ゲーム概要
クッソ面白い。新しいメカニズムを持つゲーム。普通、ダイスクロール系のデッキビルドものっていうと、単にダイスの目の出具合を逆手にとっただけの”借り物”みたいなゲームが多い。しかし、同じダイスクロールデッキビルドものでもこのゲームは、本当に素晴らしい設計性を持っている。そこを中心に説明する。
具体的にどこが素晴らしいのか?
単に『サイコロの目にランダム性があるよ!』っていうだけではなくて、6面に戦略面を割り振っていく点とかバフアイテムをサイコロ自体に仕込む点などが斬新で面白い。また、ダイスは、『振っただけで終わり!』ではなく、リロールの概念があることで、”回数制限付きのやり直し”を実現していて、絶妙なバランス性や落ち着いた緊迫感を生むことに見事に成功している。シールド値とか決意値とかがその周辺に位置していて、従来からあったデッキビルドものの要素も受け継ぐことで、イノベーティブなゲームになっている。もちろんアイテムゲッツの要素もあるで(振れるダイス増の要素もあってインフレーションの味もあるようです)。
良い意味で薄味ローグライト
ローグライトとしては、薄味な方だと思う。というのも悪い意味ではなくて、良い意味で。ライトというと、リプレイの中で強化していくっていう名目があるけど、本作の場合、ローグライクに近いと思う。ライクに近いライトということ、です。ローグライクとローグライトの違いについては過去のゲヲログの記事を参考にしてほしいが、このゲームはキャラのアンロックとかが主領域にあるだけで、劇的なプレイ回数改善が設定面で組み込まれているわけじゃない。つまり、ゲームプレイを改善するには、自ずからゲームプレイの練度を上げていく必要がある。ローグライトとしては薄い。だがそこが良い。

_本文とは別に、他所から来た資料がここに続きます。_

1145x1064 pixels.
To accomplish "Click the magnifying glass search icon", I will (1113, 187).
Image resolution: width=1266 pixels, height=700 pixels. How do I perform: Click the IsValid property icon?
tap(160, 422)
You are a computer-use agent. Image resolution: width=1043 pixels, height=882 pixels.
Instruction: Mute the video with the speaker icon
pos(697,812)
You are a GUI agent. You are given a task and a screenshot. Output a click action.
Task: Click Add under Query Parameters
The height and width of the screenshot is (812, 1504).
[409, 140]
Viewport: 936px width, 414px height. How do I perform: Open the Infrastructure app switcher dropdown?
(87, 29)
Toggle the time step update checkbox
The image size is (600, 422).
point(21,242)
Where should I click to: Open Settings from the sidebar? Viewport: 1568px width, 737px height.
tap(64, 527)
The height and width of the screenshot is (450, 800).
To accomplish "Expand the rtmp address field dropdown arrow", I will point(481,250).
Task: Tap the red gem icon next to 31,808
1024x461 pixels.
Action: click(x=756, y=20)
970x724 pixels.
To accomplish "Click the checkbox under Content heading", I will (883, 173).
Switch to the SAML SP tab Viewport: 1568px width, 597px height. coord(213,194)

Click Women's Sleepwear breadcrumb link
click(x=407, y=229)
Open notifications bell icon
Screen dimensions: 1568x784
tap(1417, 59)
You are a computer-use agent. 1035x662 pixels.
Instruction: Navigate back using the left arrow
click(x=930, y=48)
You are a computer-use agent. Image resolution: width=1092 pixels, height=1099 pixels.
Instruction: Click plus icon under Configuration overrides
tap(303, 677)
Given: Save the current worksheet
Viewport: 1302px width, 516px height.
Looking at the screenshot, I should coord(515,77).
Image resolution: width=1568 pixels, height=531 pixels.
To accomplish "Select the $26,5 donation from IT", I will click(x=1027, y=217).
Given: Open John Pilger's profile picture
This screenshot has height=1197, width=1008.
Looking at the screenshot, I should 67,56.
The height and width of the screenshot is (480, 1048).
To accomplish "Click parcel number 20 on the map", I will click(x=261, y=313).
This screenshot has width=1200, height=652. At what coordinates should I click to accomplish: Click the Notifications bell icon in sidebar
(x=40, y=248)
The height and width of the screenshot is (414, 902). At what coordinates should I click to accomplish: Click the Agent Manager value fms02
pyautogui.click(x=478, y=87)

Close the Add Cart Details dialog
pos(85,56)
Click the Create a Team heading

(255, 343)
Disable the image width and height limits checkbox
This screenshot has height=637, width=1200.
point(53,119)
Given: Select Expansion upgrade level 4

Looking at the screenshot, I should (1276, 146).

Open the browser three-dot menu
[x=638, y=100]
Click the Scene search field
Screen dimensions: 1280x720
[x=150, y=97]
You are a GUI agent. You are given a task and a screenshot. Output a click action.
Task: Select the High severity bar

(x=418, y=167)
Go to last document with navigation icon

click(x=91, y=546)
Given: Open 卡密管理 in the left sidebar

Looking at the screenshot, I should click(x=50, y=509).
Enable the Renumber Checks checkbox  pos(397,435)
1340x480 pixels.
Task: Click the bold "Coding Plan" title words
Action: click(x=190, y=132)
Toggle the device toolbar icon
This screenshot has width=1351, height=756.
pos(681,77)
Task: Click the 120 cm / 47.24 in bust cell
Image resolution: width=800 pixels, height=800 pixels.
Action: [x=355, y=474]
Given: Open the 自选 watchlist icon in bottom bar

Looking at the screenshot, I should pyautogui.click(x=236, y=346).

良質かつ風景画風のグラフィックスを全面に押し出した世界観
もちろんグラフィックスは素晴らしいね。Steamページ見た限りでは、なんだ、なんか手描き風のわしゃわしゃしたデザインだな、って思った方も多いと思う。でもね、大画面でプレイしているとわかるけど、手描き風であることはその通りだが、めっちゃくちゃ精細に正確にデザインされてるんだよね。風景画を参考にしたらしいが、たしかにグラフィカルなニュアンスとしてはそういう面もあると思う。けど、プロ中のプロが絵描き担当なはずなんだよね。このレベルで統合されている統一感のあるグラフィックスはホンマに魅力的です。
”あえてそうしている”貧相なストーリー性
これも良い意味で言っている。あんまりストーリーには革新的にふれてない方だと思うんだよね。秘密結社の一員になって、モンスターの住まう森に遠征に出かけるっていう筋らしいけど、あんまり押し出されてないニュアンスがある。つまり、ストーリーはあんまりコア的な設計になっておらず、あくまで世界観の確立を助力するだけですね。ストーリーはあえて多く語らず、むしろ既にあるような感覚のある世界観でゲームの本筋を構成している。戦闘が主だけあって、感動するストーリーとかがあるわけではないけど、ダイス的な緊迫感と妙につじつまが合っていて、矛盾してるところ、だとか、明後日の方向をゲーム自体が向いている、ということとは無縁。そういう意味でもバランス感覚に優れている。
結論
素晴らしいゲーム性を持つ、カジノ的なローグライク・ローグライトものとして賞賛できる。完成度は極めて高い。今のところ、Steamでの評価が賛否両論(なんか環境面で批判されているのか英語圏以外のレビュアーが酷評している印象を持つ)だけど、素晴らしい設計性を持っていると思うよ。ちなみに日本語のローカライズは完璧なので、ゲーム性を理解するのにそう時間はかからん。ゲームの方法論自体は、初回プレイでテロップが出るんで、実践(実戦)形式でそこを学んでいける。ライクはまだしも、ローグライト好きならば、ぜひ、買うべき一作。てか、買え。